Cards with verses came into being long before this one was made in 1911. This Valentine postcard was sent to Miss Julia M. Davis, daughter of distinguished lawyer and statesman John W. Davis. She would later become an author; we have a few collections that include her correspondence, manuscripts, and other materials, which you can read about here.
I photographed this pop-up Valentine instead of scanning it because it’s much easier to see the multiple layers this way. I particularly like their costumes, reminiscent of the 1700s.
This popup valentine is broken, but its size, ornate cutouts, faux gilding, and red gems make it one of my favorites.
While some Valentines of the past were ornate, others were short and sweet like this one, which reads “My heart just goes a bumping when I see you pass along, I don’t know what’s the matter but there’s surely something wrong.” (Copyright 1911)
Not really a Valentine, this is the inside of an advertisement made to look like a card, mailed to a lady’s home in the 1920s. It presents hard evidence that Americans have associated Valentine’s Day with flowers for at least 90 years.
Have you ever wondered what Hallmark cards used to look like? Wonder no more—here is one example, copyrighted in 1943, which tactfully leaves out references to the war going on at the time.
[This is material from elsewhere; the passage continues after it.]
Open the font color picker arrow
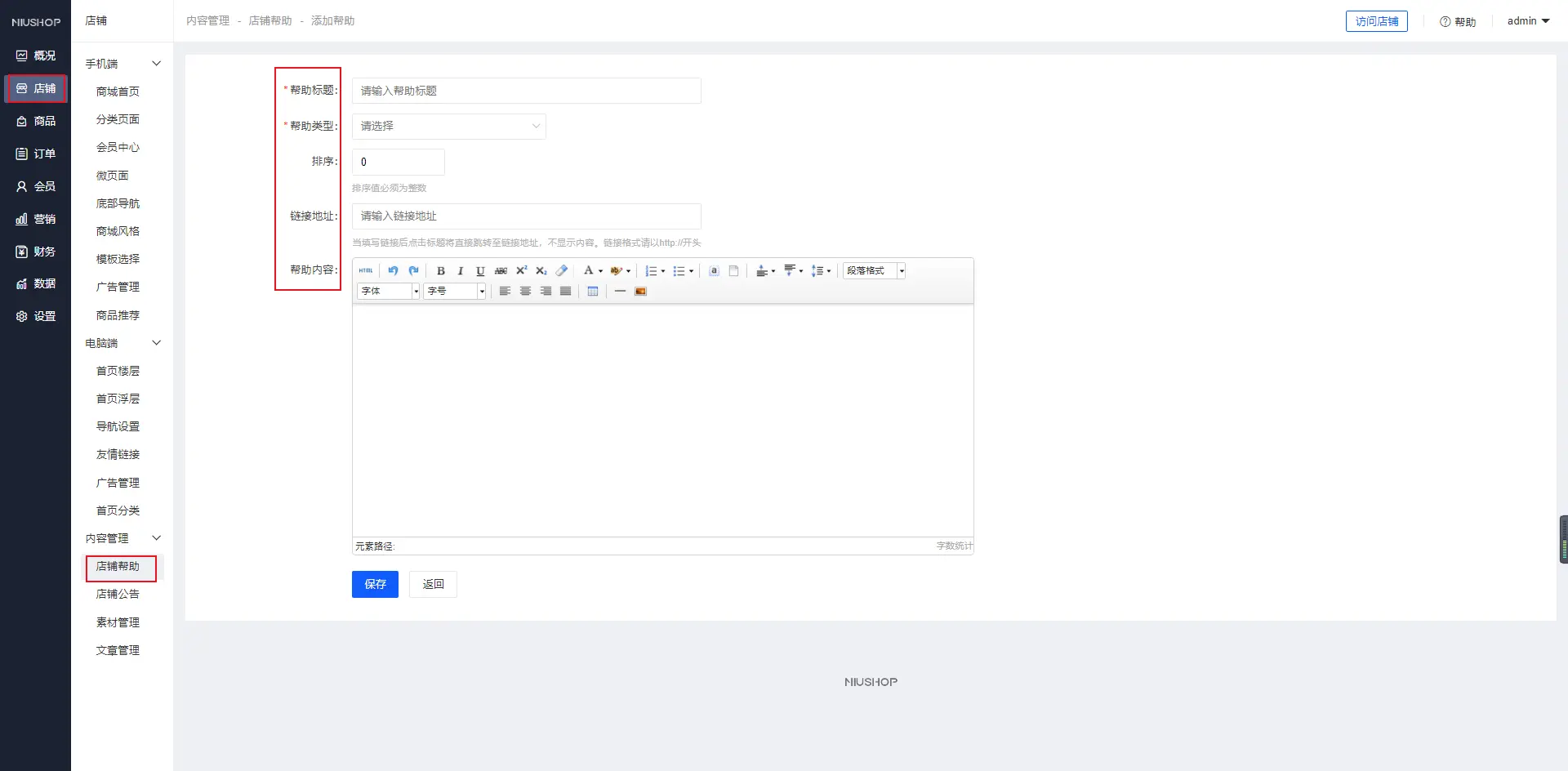This screenshot has width=1568, height=771. 600,271
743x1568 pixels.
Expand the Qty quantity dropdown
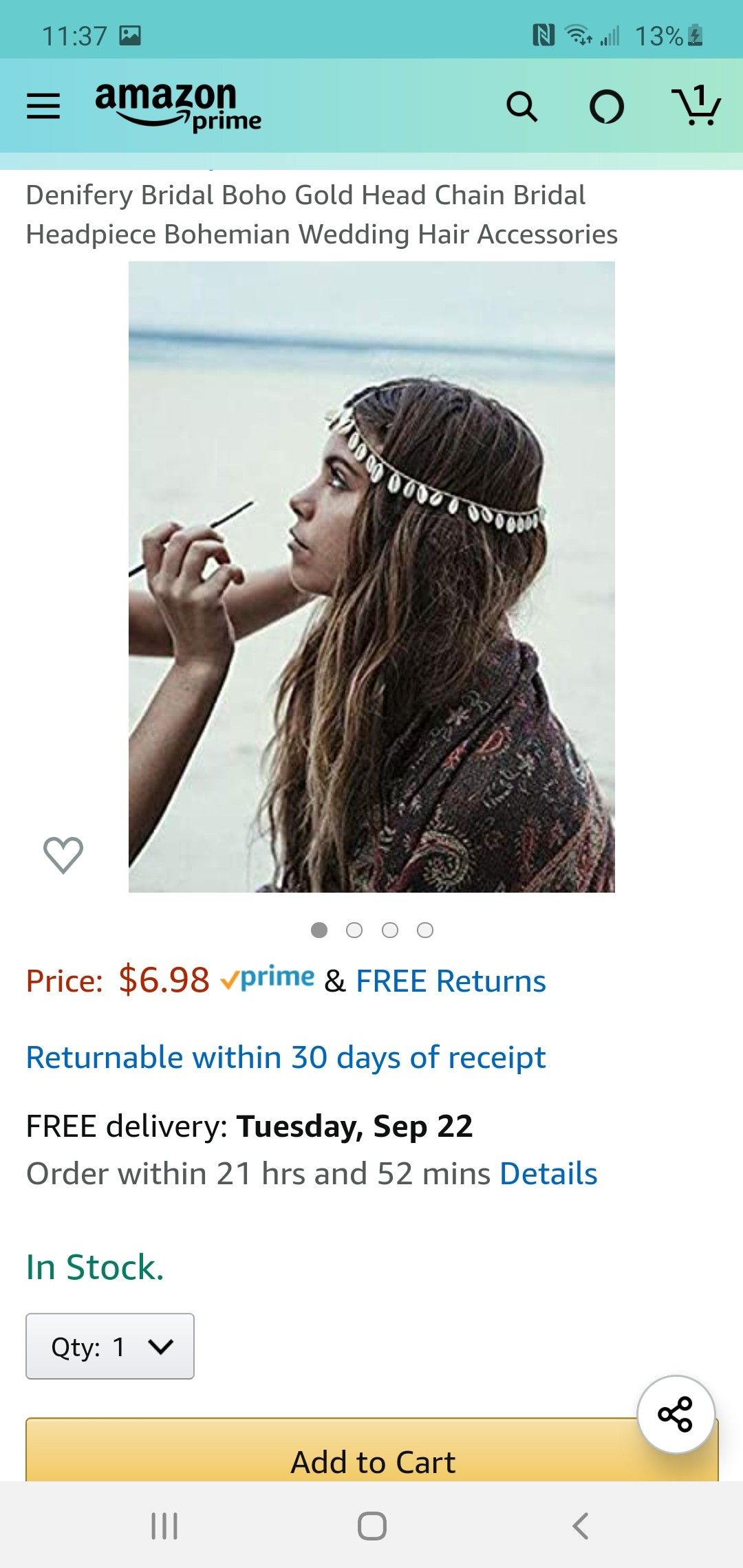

I also enjoy the joking Valentines: “This is NOT a VALENTINE, IT IS ONLY—A request that you stop being so attractive BEFORE I DIE (of admiration.)”
I couldn’t resist this Valentine with a puppy AND books, two of my favorite things.
I had to have my husband, an experienced punster, explain this one—it’s not a radish or purple onion, but a beet. “Dearest Valentine, you do beet all the others.” However, I am not at all sure if the candle outdoors in the daytime is supposed to be a reference to something that would have made sense to people in 1907, when the card was copyrighted.